▶ [Task goal]
Please reproduce the data below exactly, from the first line to the last.

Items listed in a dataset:
***

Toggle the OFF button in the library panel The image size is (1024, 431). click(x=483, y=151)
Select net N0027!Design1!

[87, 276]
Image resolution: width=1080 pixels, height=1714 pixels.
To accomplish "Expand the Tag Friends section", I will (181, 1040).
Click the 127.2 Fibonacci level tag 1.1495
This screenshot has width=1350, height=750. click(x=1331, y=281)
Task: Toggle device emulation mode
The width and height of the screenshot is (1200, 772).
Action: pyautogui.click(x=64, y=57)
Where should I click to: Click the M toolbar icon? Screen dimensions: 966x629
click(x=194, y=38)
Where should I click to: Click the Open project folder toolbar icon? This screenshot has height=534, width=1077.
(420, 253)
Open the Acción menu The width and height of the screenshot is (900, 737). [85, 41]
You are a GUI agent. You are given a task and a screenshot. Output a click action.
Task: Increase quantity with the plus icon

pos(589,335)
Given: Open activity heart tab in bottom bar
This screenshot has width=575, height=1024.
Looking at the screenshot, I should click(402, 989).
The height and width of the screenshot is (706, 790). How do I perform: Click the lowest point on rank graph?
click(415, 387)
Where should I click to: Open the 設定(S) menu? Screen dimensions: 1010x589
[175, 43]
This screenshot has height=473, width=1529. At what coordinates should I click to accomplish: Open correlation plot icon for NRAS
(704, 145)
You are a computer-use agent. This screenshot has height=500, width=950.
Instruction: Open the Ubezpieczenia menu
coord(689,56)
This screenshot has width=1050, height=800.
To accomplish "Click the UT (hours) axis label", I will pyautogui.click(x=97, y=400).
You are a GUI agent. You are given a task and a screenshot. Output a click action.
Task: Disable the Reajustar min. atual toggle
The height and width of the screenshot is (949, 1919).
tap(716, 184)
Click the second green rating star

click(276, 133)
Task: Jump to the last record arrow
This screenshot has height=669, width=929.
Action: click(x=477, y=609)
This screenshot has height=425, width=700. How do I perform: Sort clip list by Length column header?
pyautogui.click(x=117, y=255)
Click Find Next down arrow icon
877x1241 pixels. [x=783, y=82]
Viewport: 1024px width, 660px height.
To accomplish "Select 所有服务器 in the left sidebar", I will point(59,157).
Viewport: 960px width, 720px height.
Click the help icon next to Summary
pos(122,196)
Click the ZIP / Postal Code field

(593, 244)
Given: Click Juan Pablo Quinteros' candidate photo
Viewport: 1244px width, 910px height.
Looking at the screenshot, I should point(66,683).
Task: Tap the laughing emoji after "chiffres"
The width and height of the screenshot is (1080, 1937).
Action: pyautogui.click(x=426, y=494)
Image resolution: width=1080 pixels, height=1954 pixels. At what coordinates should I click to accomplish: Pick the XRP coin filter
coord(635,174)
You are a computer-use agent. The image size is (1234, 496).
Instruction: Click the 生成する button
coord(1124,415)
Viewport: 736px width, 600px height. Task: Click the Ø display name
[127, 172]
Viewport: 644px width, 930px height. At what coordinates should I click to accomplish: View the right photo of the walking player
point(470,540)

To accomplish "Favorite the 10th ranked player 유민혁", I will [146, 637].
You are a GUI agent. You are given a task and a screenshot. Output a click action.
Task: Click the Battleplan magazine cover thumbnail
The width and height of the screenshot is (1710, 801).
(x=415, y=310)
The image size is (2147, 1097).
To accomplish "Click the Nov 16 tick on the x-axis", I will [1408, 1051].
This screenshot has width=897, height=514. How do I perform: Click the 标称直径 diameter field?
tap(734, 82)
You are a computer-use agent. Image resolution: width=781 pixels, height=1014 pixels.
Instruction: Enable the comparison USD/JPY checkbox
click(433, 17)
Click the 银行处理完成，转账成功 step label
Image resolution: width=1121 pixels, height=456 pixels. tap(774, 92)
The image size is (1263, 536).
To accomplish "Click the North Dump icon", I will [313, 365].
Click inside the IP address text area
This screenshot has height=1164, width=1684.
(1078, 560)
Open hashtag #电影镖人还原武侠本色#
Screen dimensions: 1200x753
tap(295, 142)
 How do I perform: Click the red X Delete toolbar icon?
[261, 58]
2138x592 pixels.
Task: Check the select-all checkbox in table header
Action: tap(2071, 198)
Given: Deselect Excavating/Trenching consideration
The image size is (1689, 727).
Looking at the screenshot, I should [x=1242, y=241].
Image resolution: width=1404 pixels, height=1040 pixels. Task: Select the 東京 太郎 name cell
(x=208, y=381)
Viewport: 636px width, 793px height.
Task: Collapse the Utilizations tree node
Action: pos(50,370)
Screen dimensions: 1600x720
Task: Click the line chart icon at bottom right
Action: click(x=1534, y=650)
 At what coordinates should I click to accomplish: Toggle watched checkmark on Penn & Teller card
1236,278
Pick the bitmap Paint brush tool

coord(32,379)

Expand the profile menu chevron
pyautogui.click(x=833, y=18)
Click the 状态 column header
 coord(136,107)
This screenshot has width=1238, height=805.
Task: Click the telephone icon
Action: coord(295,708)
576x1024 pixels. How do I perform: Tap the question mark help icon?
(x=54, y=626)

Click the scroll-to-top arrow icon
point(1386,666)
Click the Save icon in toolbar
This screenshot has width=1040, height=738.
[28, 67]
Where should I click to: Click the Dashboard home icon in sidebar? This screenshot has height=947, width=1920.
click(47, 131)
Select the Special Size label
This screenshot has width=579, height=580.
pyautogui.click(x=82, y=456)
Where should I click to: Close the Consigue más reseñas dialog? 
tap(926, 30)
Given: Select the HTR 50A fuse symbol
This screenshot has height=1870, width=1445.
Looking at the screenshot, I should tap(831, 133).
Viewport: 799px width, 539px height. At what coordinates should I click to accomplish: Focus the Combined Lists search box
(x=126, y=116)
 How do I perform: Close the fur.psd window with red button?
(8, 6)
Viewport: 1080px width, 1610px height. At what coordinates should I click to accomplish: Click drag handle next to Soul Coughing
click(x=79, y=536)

***

▶ [Response]
Toggle the OFF button in the library panel The image size is (1024, 431). click(x=483, y=151)
Select net N0027!Design1!

[87, 276]
Image resolution: width=1080 pixels, height=1714 pixels.
To accomplish "Expand the Tag Friends section", I will (181, 1040).
Click the 127.2 Fibonacci level tag 1.1495
This screenshot has width=1350, height=750. click(x=1331, y=281)
Task: Toggle device emulation mode
The width and height of the screenshot is (1200, 772).
Action: pyautogui.click(x=64, y=57)
Where should I click to: Click the M toolbar icon? Screen dimensions: 966x629
click(x=194, y=38)
Where should I click to: Click the Open project folder toolbar icon? This screenshot has height=534, width=1077.
(420, 253)
Open the Acción menu The width and height of the screenshot is (900, 737). [85, 41]
You are a GUI agent. You are given a task and a screenshot. Output a click action.
Task: Increase quantity with the plus icon

pos(589,335)
Given: Open activity heart tab in bottom bar
This screenshot has width=575, height=1024.
Looking at the screenshot, I should click(402, 989).
The height and width of the screenshot is (706, 790). How do I perform: Click the lowest point on rank graph?
click(415, 387)
Where should I click to: Open the 設定(S) menu? Screen dimensions: 1010x589
[175, 43]
This screenshot has height=473, width=1529. At what coordinates should I click to accomplish: Open correlation plot icon for NRAS
(704, 145)
You are a computer-use agent. This screenshot has height=500, width=950.
Instruction: Open the Ubezpieczenia menu
coord(689,56)
This screenshot has width=1050, height=800.
To accomplish "Click the UT (hours) axis label", I will pyautogui.click(x=97, y=400).
You are a GUI agent. You are given a task and a screenshot. Output a click action.
Task: Disable the Reajustar min. atual toggle
The height and width of the screenshot is (949, 1919).
tap(716, 184)
Click the second green rating star

click(276, 133)
Task: Jump to the last record arrow
This screenshot has height=669, width=929.
Action: click(x=477, y=609)
This screenshot has height=425, width=700. How do I perform: Sort clip list by Length column header?
pyautogui.click(x=117, y=255)
Click Find Next down arrow icon
877x1241 pixels. [x=783, y=82]
Viewport: 1024px width, 660px height.
To accomplish "Select 所有服务器 in the left sidebar", I will point(59,157).
Viewport: 960px width, 720px height.
Click the help icon next to Summary
pos(122,196)
Click the ZIP / Postal Code field

(593, 244)
Given: Click Juan Pablo Quinteros' candidate photo
Viewport: 1244px width, 910px height.
Looking at the screenshot, I should point(66,683).
Task: Tap the laughing emoji after "chiffres"
The width and height of the screenshot is (1080, 1937).
Action: pyautogui.click(x=426, y=494)
Image resolution: width=1080 pixels, height=1954 pixels. At what coordinates should I click to accomplish: Pick the XRP coin filter
coord(635,174)
You are a computer-use agent. The image size is (1234, 496).
Instruction: Click the 生成する button
coord(1124,415)
Viewport: 736px width, 600px height. Task: Click the Ø display name
[127, 172]
Viewport: 644px width, 930px height. At what coordinates should I click to accomplish: View the right photo of the walking player
point(470,540)

To accomplish "Favorite the 10th ranked player 유민혁", I will [146, 637].
You are a GUI agent. You are given a task and a screenshot. Output a click action.
Task: Click the Battleplan magazine cover thumbnail
The width and height of the screenshot is (1710, 801).
(x=415, y=310)
The image size is (2147, 1097).
To accomplish "Click the Nov 16 tick on the x-axis", I will [1408, 1051].
This screenshot has width=897, height=514. How do I perform: Click the 标称直径 diameter field?
tap(734, 82)
You are a computer-use agent. Image resolution: width=781 pixels, height=1014 pixels.
Instruction: Enable the comparison USD/JPY checkbox
click(433, 17)
Click the 银行处理完成，转账成功 step label
Image resolution: width=1121 pixels, height=456 pixels. tap(774, 92)
The image size is (1263, 536).
To accomplish "Click the North Dump icon", I will [313, 365].
Click inside the IP address text area
This screenshot has height=1164, width=1684.
(1078, 560)
Open hashtag #电影镖人还原武侠本色#
Screen dimensions: 1200x753
tap(295, 142)
 How do I perform: Click the red X Delete toolbar icon?
[261, 58]
2138x592 pixels.
Task: Check the select-all checkbox in table header
Action: tap(2071, 198)
Given: Deselect Excavating/Trenching consideration
The image size is (1689, 727).
Looking at the screenshot, I should [x=1242, y=241].
Image resolution: width=1404 pixels, height=1040 pixels. Task: Select the 東京 太郎 name cell
(x=208, y=381)
Viewport: 636px width, 793px height.
Task: Collapse the Utilizations tree node
Action: pos(50,370)
Screen dimensions: 1600x720
Task: Click the line chart icon at bottom right
Action: click(x=1534, y=650)
 At what coordinates should I click to accomplish: Toggle watched checkmark on Penn & Teller card
1236,278
Pick the bitmap Paint brush tool

coord(32,379)

Expand the profile menu chevron
pyautogui.click(x=833, y=18)
Click the 状态 column header
 coord(136,107)
This screenshot has width=1238, height=805.
Task: Click the telephone icon
Action: coord(295,708)
576x1024 pixels. How do I perform: Tap the question mark help icon?
(x=54, y=626)

Click the scroll-to-top arrow icon
point(1386,666)
Click the Save icon in toolbar
This screenshot has width=1040, height=738.
[28, 67]
Where should I click to: Click the Dashboard home icon in sidebar? This screenshot has height=947, width=1920.
click(47, 131)
Select the Special Size label
This screenshot has width=579, height=580.
pyautogui.click(x=82, y=456)
Where should I click to: Close the Consigue más reseñas dialog? 
tap(926, 30)
Given: Select the HTR 50A fuse symbol
This screenshot has height=1870, width=1445.
Looking at the screenshot, I should tap(831, 133).
Viewport: 799px width, 539px height. At what coordinates should I click to accomplish: Focus the Combined Lists search box
(x=126, y=116)
 How do I perform: Close the fur.psd window with red button?
(8, 6)
Viewport: 1080px width, 1610px height. At what coordinates should I click to accomplish: Click drag handle next to Soul Coughing
click(x=79, y=536)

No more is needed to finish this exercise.